An exact copy is needed of the lines from the one that contains "Given: Click the" through the final line of the data below, with pictures left out.

TASK INPUT below:

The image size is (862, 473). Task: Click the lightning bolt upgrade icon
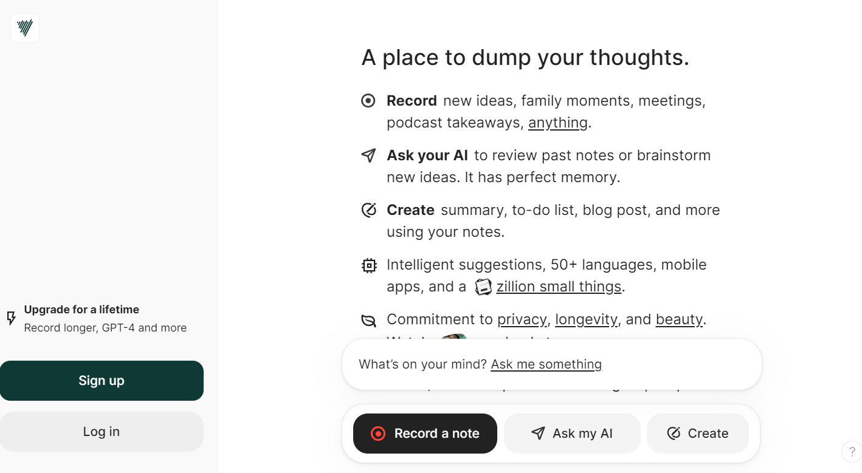[11, 318]
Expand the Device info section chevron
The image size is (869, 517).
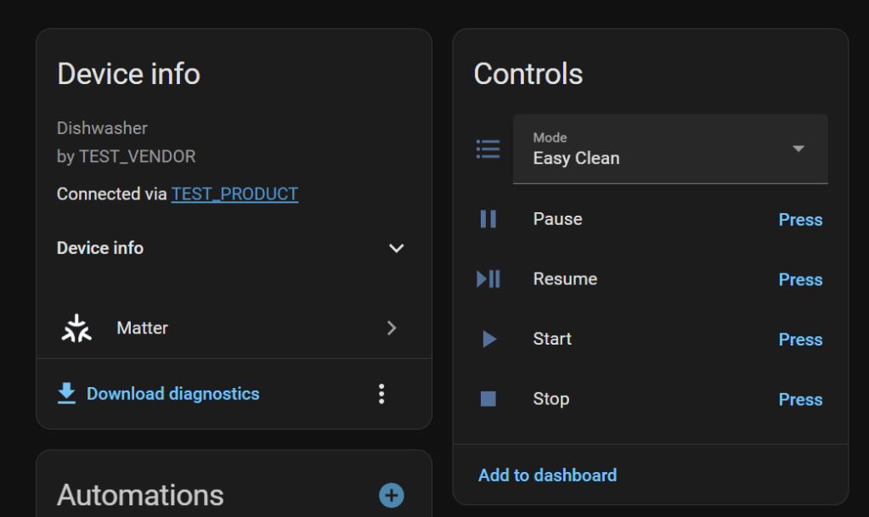pyautogui.click(x=396, y=249)
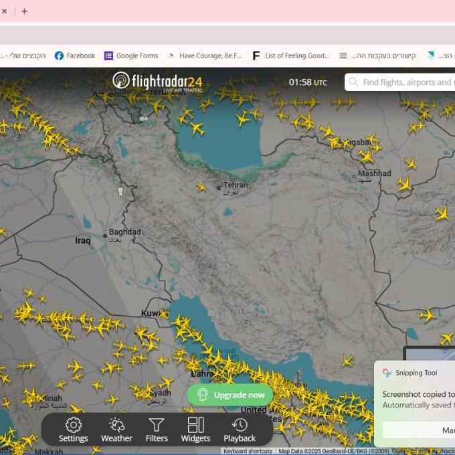455x455 pixels.
Task: Open the Filters funnel tool
Action: click(x=157, y=429)

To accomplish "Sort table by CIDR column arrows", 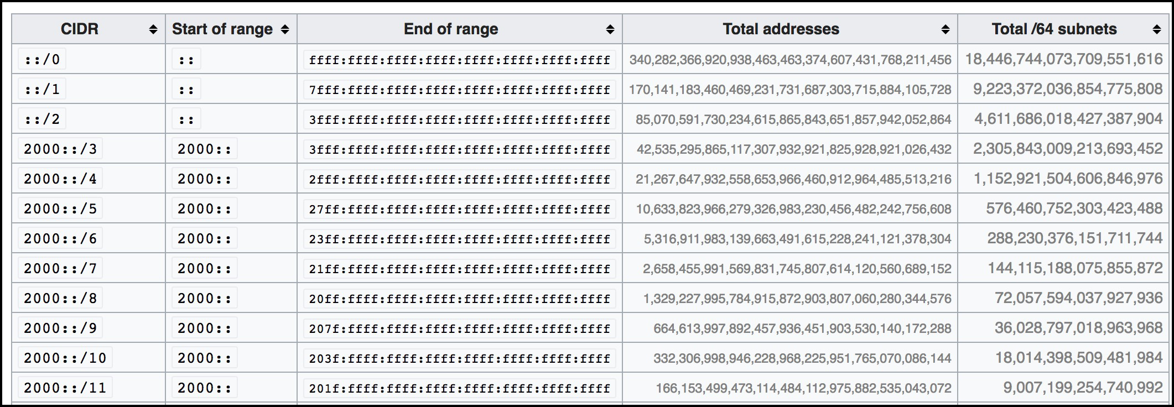I will click(153, 30).
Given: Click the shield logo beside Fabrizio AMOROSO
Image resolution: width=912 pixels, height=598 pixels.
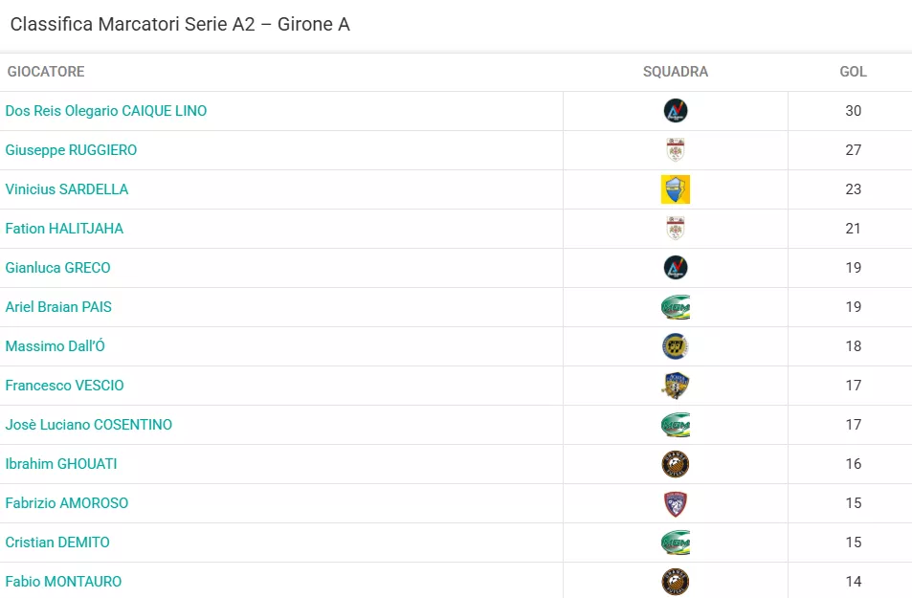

End of TASK INPUT.

ANSWER SECTION:
Given: Click the shield logo beside Fabrizio AMOROSO
Image resolution: width=912 pixels, height=598 pixels.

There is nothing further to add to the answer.